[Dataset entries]
==*==
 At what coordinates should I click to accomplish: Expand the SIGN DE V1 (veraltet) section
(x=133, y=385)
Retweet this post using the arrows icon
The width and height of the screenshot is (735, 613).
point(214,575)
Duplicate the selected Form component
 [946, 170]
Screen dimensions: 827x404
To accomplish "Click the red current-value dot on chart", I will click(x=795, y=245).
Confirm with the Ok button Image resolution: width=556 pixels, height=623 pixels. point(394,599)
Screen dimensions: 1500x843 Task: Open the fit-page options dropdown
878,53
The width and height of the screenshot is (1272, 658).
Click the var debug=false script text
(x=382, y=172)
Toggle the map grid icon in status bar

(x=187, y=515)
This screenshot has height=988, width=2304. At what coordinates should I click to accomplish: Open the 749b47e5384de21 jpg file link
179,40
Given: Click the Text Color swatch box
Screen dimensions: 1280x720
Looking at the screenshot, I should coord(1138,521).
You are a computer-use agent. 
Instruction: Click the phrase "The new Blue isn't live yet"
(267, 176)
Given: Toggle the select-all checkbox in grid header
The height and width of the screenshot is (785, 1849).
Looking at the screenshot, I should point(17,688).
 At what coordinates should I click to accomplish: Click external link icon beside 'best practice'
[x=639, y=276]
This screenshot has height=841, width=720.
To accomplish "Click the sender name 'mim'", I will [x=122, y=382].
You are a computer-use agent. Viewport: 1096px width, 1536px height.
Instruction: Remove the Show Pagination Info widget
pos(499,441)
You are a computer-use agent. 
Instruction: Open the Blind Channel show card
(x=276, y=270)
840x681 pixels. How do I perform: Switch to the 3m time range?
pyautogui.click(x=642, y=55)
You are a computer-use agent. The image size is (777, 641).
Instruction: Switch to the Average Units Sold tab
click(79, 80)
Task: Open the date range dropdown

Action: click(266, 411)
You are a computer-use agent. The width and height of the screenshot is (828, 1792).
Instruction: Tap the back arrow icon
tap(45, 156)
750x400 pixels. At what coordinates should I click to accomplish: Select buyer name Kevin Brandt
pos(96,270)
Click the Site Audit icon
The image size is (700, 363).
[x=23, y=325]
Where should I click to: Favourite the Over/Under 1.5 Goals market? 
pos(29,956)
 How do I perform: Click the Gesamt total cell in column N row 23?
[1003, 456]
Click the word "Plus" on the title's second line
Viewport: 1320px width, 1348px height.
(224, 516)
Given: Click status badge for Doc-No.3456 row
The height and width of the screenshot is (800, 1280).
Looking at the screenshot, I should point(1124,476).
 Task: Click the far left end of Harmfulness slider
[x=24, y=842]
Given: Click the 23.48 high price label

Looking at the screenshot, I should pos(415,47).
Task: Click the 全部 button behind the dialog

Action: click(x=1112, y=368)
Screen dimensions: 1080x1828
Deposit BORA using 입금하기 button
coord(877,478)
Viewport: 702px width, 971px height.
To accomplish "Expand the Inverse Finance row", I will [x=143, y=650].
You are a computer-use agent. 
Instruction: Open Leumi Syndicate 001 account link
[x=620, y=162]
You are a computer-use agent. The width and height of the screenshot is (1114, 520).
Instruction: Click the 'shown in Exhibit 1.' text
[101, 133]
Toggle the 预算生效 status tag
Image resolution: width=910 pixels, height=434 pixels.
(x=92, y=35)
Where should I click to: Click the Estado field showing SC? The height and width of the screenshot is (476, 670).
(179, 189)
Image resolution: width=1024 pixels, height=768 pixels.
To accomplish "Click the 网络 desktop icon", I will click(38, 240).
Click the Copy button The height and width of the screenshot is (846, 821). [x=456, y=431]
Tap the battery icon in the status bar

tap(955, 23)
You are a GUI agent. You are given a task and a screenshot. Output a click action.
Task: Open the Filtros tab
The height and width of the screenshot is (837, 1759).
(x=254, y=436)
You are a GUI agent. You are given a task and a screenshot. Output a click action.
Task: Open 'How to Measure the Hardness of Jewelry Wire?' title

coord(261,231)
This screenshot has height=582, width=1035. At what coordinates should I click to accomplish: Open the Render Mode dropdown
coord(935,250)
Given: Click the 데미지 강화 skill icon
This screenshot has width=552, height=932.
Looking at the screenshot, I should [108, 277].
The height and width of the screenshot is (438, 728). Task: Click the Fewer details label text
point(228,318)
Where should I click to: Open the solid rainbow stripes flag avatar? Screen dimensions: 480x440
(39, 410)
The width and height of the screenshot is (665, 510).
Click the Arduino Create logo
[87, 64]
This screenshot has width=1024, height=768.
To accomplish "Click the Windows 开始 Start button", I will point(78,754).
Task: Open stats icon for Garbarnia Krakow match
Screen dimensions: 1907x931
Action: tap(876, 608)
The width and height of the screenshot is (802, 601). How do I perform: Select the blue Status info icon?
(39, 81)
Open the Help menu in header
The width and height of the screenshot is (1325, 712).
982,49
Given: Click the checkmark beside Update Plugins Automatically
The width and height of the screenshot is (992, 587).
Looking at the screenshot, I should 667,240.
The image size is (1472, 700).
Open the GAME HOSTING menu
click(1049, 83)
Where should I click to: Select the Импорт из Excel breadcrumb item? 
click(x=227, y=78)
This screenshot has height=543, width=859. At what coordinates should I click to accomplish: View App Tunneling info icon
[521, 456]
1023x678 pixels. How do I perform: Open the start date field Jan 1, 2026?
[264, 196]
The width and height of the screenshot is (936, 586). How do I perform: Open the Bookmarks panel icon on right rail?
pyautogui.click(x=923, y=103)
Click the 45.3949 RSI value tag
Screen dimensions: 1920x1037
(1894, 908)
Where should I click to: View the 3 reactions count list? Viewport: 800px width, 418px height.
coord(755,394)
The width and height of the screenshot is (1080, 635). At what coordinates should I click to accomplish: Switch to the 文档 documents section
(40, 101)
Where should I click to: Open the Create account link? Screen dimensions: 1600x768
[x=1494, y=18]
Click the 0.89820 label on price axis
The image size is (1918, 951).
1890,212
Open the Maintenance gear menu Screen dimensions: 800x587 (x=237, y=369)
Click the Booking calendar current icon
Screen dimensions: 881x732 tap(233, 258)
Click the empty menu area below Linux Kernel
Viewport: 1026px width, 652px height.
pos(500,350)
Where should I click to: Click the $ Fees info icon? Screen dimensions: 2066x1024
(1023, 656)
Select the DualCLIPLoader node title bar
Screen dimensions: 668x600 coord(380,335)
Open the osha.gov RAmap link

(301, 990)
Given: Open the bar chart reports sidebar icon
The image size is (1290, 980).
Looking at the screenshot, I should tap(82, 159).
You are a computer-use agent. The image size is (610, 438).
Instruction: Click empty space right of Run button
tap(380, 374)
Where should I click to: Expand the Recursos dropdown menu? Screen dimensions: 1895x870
==*==
Return the data exactly, every line included.

 At what coordinates should I click to accomplish: Expand the SIGN DE V1 (veraltet) section
(x=133, y=385)
Retweet this post using the arrows icon
The width and height of the screenshot is (735, 613).
point(214,575)
Duplicate the selected Form component
 [946, 170]
Screen dimensions: 827x404
To accomplish "Click the red current-value dot on chart", I will click(x=795, y=245).
Confirm with the Ok button Image resolution: width=556 pixels, height=623 pixels. point(394,599)
Screen dimensions: 1500x843 Task: Open the fit-page options dropdown
878,53
The width and height of the screenshot is (1272, 658).
Click the var debug=false script text
(x=382, y=172)
Toggle the map grid icon in status bar

(x=187, y=515)
This screenshot has height=988, width=2304. At what coordinates should I click to accomplish: Open the 749b47e5384de21 jpg file link
179,40
Given: Click the Text Color swatch box
Screen dimensions: 1280x720
Looking at the screenshot, I should coord(1138,521).
You are a computer-use agent. 
Instruction: Click the phrase "The new Blue isn't live yet"
(267, 176)
Given: Toggle the select-all checkbox in grid header
The height and width of the screenshot is (785, 1849).
Looking at the screenshot, I should point(17,688).
 At what coordinates should I click to accomplish: Click external link icon beside 'best practice'
[x=639, y=276]
This screenshot has height=841, width=720.
To accomplish "Click the sender name 'mim'", I will [x=122, y=382].
You are a computer-use agent. Viewport: 1096px width, 1536px height.
Instruction: Remove the Show Pagination Info widget
pos(499,441)
You are a computer-use agent. 
Instruction: Open the Blind Channel show card
(x=276, y=270)
840x681 pixels. How do I perform: Switch to the 3m time range?
pyautogui.click(x=642, y=55)
You are a computer-use agent. The image size is (777, 641).
Instruction: Switch to the Average Units Sold tab
click(79, 80)
Task: Open the date range dropdown

Action: click(266, 411)
You are a computer-use agent. The width and height of the screenshot is (828, 1792).
Instruction: Tap the back arrow icon
tap(45, 156)
750x400 pixels. At what coordinates should I click to accomplish: Select buyer name Kevin Brandt
pos(96,270)
Click the Site Audit icon
The image size is (700, 363).
[x=23, y=325]
Where should I click to: Favourite the Over/Under 1.5 Goals market? 
pos(29,956)
 How do I perform: Click the Gesamt total cell in column N row 23?
[1003, 456]
Click the word "Plus" on the title's second line
Viewport: 1320px width, 1348px height.
(224, 516)
Given: Click status badge for Doc-No.3456 row
The height and width of the screenshot is (800, 1280).
Looking at the screenshot, I should point(1124,476).
 Task: Click the far left end of Harmfulness slider
[x=24, y=842]
Given: Click the 23.48 high price label

Looking at the screenshot, I should pos(415,47).
Task: Click the 全部 button behind the dialog

Action: click(x=1112, y=368)
Screen dimensions: 1080x1828
Deposit BORA using 입금하기 button
coord(877,478)
Viewport: 702px width, 971px height.
To accomplish "Expand the Inverse Finance row", I will [x=143, y=650].
You are a computer-use agent. 
Instruction: Open Leumi Syndicate 001 account link
[x=620, y=162]
You are a computer-use agent. The width and height of the screenshot is (1114, 520).
Instruction: Click the 'shown in Exhibit 1.' text
[101, 133]
Toggle the 预算生效 status tag
Image resolution: width=910 pixels, height=434 pixels.
(x=92, y=35)
Where should I click to: Click the Estado field showing SC? The height and width of the screenshot is (476, 670).
(179, 189)
Image resolution: width=1024 pixels, height=768 pixels.
To accomplish "Click the 网络 desktop icon", I will click(38, 240).
Click the Copy button The height and width of the screenshot is (846, 821). [x=456, y=431]
Tap the battery icon in the status bar

tap(955, 23)
You are a GUI agent. You are given a task and a screenshot. Output a click action.
Task: Open the Filtros tab
The height and width of the screenshot is (837, 1759).
(x=254, y=436)
You are a GUI agent. You are given a task and a screenshot. Output a click action.
Task: Open 'How to Measure the Hardness of Jewelry Wire?' title

coord(261,231)
This screenshot has height=582, width=1035. At what coordinates should I click to accomplish: Open the Render Mode dropdown
coord(935,250)
Given: Click the 데미지 강화 skill icon
This screenshot has width=552, height=932.
Looking at the screenshot, I should [108, 277].
The height and width of the screenshot is (438, 728). Task: Click the Fewer details label text
point(228,318)
Where should I click to: Open the solid rainbow stripes flag avatar? Screen dimensions: 480x440
(39, 410)
The width and height of the screenshot is (665, 510).
Click the Arduino Create logo
[87, 64]
This screenshot has width=1024, height=768.
To accomplish "Click the Windows 开始 Start button", I will point(78,754).
Task: Open stats icon for Garbarnia Krakow match
Screen dimensions: 1907x931
Action: tap(876, 608)
The width and height of the screenshot is (802, 601). How do I perform: Select the blue Status info icon?
(39, 81)
Open the Help menu in header
The width and height of the screenshot is (1325, 712).
982,49
Given: Click the checkmark beside Update Plugins Automatically
The width and height of the screenshot is (992, 587).
Looking at the screenshot, I should 667,240.
The image size is (1472, 700).
Open the GAME HOSTING menu
click(1049, 83)
Where should I click to: Select the Импорт из Excel breadcrumb item? 
click(x=227, y=78)
This screenshot has height=543, width=859. At what coordinates should I click to accomplish: View App Tunneling info icon
[521, 456]
1023x678 pixels. How do I perform: Open the start date field Jan 1, 2026?
[264, 196]
The width and height of the screenshot is (936, 586). How do I perform: Open the Bookmarks panel icon on right rail?
pyautogui.click(x=923, y=103)
Click the 45.3949 RSI value tag
Screen dimensions: 1920x1037
(1894, 908)
Where should I click to: View the 3 reactions count list? Viewport: 800px width, 418px height.
coord(755,394)
The width and height of the screenshot is (1080, 635). At what coordinates should I click to accomplish: Switch to the 文档 documents section
(40, 101)
Where should I click to: Open the Create account link? Screen dimensions: 1600x768
[x=1494, y=18]
Click the 0.89820 label on price axis
The image size is (1918, 951).
1890,212
Open the Maintenance gear menu Screen dimensions: 800x587 (x=237, y=369)
Click the Booking calendar current icon
Screen dimensions: 881x732 tap(233, 258)
Click the empty menu area below Linux Kernel
Viewport: 1026px width, 652px height.
pos(500,350)
Where should I click to: Click the $ Fees info icon? Screen dimensions: 2066x1024
(1023, 656)
Select the DualCLIPLoader node title bar
Screen dimensions: 668x600 coord(380,335)
Open the osha.gov RAmap link

(301, 990)
Given: Open the bar chart reports sidebar icon
The image size is (1290, 980).
Looking at the screenshot, I should tap(82, 159).
You are a computer-use agent. The image size is (610, 438).
Instruction: Click empty space right of Run button
tap(380, 374)
Where should I click to: Expand the Recursos dropdown menu? Screen dimensions: 1895x870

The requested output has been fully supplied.